▸ TASK OBJECTIVE:
Every line below from the one containing "Instruction: Click the" through the one containing "The image size is (1030, 933)." must be transcribed exactly. Omit all lines outside that stretch.

▸ DATA FOR THIS TASK:

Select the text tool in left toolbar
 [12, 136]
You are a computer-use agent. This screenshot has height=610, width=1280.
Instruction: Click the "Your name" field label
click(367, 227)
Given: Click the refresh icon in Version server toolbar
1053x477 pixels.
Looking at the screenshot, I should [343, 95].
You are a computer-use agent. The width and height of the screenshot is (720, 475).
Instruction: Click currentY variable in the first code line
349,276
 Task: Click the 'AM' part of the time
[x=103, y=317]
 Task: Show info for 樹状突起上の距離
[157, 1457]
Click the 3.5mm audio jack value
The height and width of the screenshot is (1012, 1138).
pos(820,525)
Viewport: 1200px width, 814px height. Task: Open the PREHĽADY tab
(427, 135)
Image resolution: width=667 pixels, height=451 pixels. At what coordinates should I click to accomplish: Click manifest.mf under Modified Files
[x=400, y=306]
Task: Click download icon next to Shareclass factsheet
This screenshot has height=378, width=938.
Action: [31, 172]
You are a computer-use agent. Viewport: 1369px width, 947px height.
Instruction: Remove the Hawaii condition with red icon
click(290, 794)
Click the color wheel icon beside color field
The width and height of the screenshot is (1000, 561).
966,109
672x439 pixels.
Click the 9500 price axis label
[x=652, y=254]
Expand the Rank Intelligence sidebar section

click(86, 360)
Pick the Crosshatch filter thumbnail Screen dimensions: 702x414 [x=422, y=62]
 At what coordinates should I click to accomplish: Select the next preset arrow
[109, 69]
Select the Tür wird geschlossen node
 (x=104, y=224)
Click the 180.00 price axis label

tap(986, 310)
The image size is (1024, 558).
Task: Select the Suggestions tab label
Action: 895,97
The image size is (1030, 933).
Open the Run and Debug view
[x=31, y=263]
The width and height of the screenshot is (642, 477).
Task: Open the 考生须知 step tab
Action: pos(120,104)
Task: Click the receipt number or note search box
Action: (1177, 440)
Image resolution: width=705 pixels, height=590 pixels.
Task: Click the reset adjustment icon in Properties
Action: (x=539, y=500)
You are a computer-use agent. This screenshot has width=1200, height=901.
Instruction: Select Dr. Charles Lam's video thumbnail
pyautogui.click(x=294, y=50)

▸ THE ANSWER:
Instruction: Click the "Your name" field label
click(367, 227)
Given: Click the refresh icon in Version server toolbar
1053x477 pixels.
Looking at the screenshot, I should [343, 95].
You are a computer-use agent. The width and height of the screenshot is (720, 475).
Instruction: Click currentY variable in the first code line
349,276
 Task: Click the 'AM' part of the time
[x=103, y=317]
 Task: Show info for 樹状突起上の距離
[157, 1457]
Click the 3.5mm audio jack value
The height and width of the screenshot is (1012, 1138).
pos(820,525)
Viewport: 1200px width, 814px height. Task: Open the PREHĽADY tab
(427, 135)
Image resolution: width=667 pixels, height=451 pixels. At what coordinates should I click to accomplish: Click manifest.mf under Modified Files
[x=400, y=306]
Task: Click download icon next to Shareclass factsheet
This screenshot has height=378, width=938.
Action: [31, 172]
You are a computer-use agent. Viewport: 1369px width, 947px height.
Instruction: Remove the Hawaii condition with red icon
click(290, 794)
Click the color wheel icon beside color field
The width and height of the screenshot is (1000, 561).
966,109
672x439 pixels.
Click the 9500 price axis label
[x=652, y=254]
Expand the Rank Intelligence sidebar section

click(86, 360)
Pick the Crosshatch filter thumbnail Screen dimensions: 702x414 [x=422, y=62]
 At what coordinates should I click to accomplish: Select the next preset arrow
[109, 69]
Select the Tür wird geschlossen node
 (x=104, y=224)
Click the 180.00 price axis label

tap(986, 310)
The image size is (1024, 558).
Task: Select the Suggestions tab label
Action: 895,97
The image size is (1030, 933).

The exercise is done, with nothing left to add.